Login to Anypoint Platform - Access Management - Users
You may delete a user by selecting the user and clicking on Delete user on the top right corner.



Important - You require the Organization Administrators role to manage users within an Anypoint Platform organization and deleting a user can ONLY be performed from the Master Organisation. If you are not in the master Organisation, you will only be able to remove all permissions to that business group, which effectively deletes the user from that business group.



Please also see Access Management Documentation for Managing Users.

Bulk Delete

- (Optional) Search to filter in/out users
- Click on upper left button to select all
- Delete

API call to delete a user

To delete a user using the Access Management REST API, you will need to do a DELETE request to the following endpoint with the Organization ID and the User ID:
DELETE /api/organizations/{orgId}/users/{userId} 

Please find below an example with sample IDs for organization and user (the <<TOKEN>> can be attained by following this article: How to generate your Authorization Bearer token for Anypoint Platform): 

curl -X DELETE -H "Authorization: Bearer <<TOKEN>>" "https://anypoint.mulesoft.com/accounts/api/organizations/1e7ea50f-a9de-4c99-b0a7-900698576991/users/845499a0-3a99-4dbc-b799-48183d999604"

What happens to a user that is deleted from an Organization?

It is a common misconception that this will delete the user's account and the details that are in this account. What actually happens is that the account is simply removed from the organization, but the account itself remains. No details are altered, but the user cannot access the original organization or any data in the original organization unless re-invited. This account can then be used as an Unassociated Account

What is the impact of deleting a user from Access Management to resources associated with that user?
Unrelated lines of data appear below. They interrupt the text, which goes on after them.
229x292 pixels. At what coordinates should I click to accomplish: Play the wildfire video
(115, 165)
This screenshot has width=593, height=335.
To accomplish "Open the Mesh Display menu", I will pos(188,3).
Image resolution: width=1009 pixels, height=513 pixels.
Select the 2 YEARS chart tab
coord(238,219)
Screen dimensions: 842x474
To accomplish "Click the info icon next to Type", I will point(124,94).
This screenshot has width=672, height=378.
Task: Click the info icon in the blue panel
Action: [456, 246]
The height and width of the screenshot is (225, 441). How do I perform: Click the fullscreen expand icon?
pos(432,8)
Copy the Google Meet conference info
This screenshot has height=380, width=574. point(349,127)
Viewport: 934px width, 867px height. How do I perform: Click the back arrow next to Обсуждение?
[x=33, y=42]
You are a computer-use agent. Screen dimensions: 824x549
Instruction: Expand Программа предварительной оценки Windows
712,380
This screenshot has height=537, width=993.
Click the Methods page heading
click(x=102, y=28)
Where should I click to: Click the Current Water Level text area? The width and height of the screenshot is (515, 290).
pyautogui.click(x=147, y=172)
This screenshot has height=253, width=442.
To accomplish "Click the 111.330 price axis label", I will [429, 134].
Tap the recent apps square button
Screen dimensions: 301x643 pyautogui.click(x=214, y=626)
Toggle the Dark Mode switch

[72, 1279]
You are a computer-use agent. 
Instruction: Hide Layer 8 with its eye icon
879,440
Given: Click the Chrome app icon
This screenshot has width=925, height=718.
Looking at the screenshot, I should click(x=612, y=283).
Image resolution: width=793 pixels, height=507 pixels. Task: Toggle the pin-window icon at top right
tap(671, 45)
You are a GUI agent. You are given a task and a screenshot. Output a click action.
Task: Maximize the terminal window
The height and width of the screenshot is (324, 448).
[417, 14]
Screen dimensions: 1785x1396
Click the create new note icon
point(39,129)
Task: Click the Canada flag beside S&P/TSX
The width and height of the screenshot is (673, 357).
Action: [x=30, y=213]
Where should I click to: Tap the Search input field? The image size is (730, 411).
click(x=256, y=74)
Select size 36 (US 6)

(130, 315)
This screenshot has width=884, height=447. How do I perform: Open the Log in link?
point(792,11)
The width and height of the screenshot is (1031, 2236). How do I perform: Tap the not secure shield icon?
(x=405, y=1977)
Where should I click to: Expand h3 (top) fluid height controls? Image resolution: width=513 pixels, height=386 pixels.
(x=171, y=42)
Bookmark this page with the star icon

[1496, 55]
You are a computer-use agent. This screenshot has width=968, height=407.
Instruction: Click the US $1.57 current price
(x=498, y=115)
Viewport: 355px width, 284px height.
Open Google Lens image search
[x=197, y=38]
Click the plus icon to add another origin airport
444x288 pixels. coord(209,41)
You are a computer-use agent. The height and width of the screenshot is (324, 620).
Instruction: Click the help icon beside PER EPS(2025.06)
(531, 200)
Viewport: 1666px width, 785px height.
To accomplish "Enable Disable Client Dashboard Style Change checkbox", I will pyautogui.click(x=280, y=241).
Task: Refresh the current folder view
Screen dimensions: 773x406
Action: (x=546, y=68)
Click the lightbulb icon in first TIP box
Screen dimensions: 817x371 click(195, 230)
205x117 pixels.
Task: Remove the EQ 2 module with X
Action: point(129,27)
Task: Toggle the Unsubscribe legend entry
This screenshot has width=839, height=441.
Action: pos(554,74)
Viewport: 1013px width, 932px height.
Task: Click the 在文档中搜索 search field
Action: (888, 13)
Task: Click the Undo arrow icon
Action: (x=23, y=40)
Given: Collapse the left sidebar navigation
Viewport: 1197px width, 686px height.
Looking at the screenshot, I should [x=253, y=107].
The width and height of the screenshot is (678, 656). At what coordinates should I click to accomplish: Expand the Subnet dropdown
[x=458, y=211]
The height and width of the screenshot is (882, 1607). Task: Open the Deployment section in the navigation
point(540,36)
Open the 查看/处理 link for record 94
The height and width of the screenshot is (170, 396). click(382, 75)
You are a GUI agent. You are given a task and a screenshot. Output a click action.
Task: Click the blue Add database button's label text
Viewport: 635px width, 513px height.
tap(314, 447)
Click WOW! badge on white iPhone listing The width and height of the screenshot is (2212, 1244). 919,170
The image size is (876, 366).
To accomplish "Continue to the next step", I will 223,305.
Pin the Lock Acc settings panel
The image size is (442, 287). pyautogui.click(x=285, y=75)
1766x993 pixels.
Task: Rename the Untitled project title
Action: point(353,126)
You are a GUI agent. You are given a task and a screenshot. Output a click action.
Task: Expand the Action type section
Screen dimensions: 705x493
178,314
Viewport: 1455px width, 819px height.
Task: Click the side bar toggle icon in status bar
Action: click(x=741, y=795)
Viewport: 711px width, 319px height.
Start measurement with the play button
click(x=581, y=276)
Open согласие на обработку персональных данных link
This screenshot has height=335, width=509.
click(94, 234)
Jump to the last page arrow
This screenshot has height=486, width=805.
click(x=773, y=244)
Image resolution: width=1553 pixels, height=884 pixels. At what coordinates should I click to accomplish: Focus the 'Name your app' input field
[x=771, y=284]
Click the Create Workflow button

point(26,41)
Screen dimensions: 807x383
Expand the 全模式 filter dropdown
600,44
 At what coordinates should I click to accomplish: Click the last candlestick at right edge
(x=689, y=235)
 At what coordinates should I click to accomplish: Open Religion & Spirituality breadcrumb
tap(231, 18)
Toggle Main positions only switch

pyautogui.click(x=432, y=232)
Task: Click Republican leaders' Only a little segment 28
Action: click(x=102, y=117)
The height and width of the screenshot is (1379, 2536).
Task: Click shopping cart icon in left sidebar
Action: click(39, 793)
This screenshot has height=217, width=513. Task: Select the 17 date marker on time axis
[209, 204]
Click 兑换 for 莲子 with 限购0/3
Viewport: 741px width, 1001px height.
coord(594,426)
• When a user is deleted from Access Management the user is no longer having access to Anypoint Platform.
• Existing client applications, i.e. contracts, created by the user should not be affected.
• If the deleted user was the only one having access to certain resources then org admin should make sure to assign another user having similar permissions/ownership as the deleted user had.
  • E.g. if only this user was doing manual approval for SLA based contract then someone else should be assigned to do that.